Human beings are born sinners, the Bible tells us, and our hearts are bent towards selfishness and self-worship. Divorce itself is evidence of this. I am not of the persuasion that divorce is always wrong, but there are particular circumstances that surround its appropriateness. What is clear, however, is that the kind of back-handed (and especially more direct) slandering of your spouse publicly on Facebook is not God-honoring or glamorous. It may make you feel better to slam your soon-to-be-ex-husband for not picking up his dirty underwear, but your friends won’t often applaud you for it, and those that do are missing the other revelation that Facebook offers: divorce is ugly.

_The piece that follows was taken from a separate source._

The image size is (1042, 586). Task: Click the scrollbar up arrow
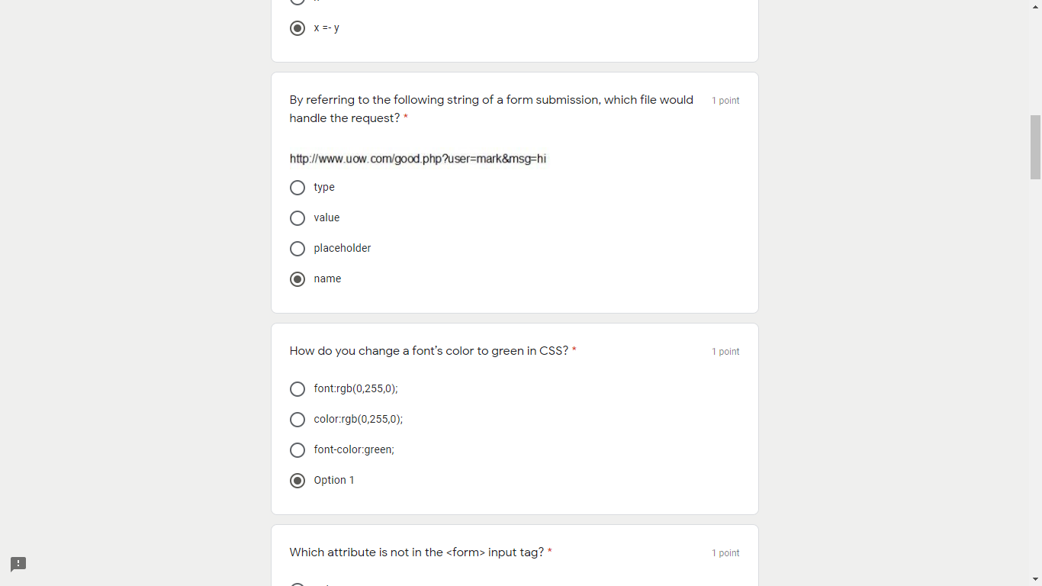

We live in a society that has embraced divorce as simply part of the norm. We contend that people ought to get pre-nuptial agreements because 50% marriages don’t work out. But, hey, that’s okay, because if this marriage doesn’t work out you can just find somebody else. And children are often thought to survive divorce unscathed, because, after all, lots of kids’ parents aren’t married in this day and age and they all made it through the event. But the reality is that divorce is ugly. It is the tearing apart of a family. And so while one doesn’t have to be particularly proud of those who express their divorce on Facebook, I am grateful for the glimpse into reality that it has given us. Divorce is ugly and we all forgot that. Facebook has simply thrown it back into our … well, faces!


2 Comments

  1. Good post. I want to add a pastoral care experience I’ve had where a spouse reconnects with an “old flame” on Facebook; their spouse is not an online person. So an e-relationship begins to develop. Come to find out, the “old flame” flames out, but the discovery of the relationship does put the marriage to a test, ending up in separation.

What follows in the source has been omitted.